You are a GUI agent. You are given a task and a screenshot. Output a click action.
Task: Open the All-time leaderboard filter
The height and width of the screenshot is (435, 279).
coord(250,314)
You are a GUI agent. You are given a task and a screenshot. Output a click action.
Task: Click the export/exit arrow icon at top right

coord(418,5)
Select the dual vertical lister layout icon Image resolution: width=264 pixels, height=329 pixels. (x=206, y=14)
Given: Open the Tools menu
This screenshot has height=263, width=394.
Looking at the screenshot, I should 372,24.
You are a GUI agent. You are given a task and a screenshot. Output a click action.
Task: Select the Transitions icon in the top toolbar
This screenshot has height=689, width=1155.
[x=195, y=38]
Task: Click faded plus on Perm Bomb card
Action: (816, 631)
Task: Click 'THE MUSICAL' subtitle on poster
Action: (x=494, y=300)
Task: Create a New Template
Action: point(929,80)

▸ **The problem**
Your job is to copy out every line from the records above that has the word "Open".

▸ **Answer to the exercise**
Task: Open the All-time leaderboard filter
Given: Open the Tools menu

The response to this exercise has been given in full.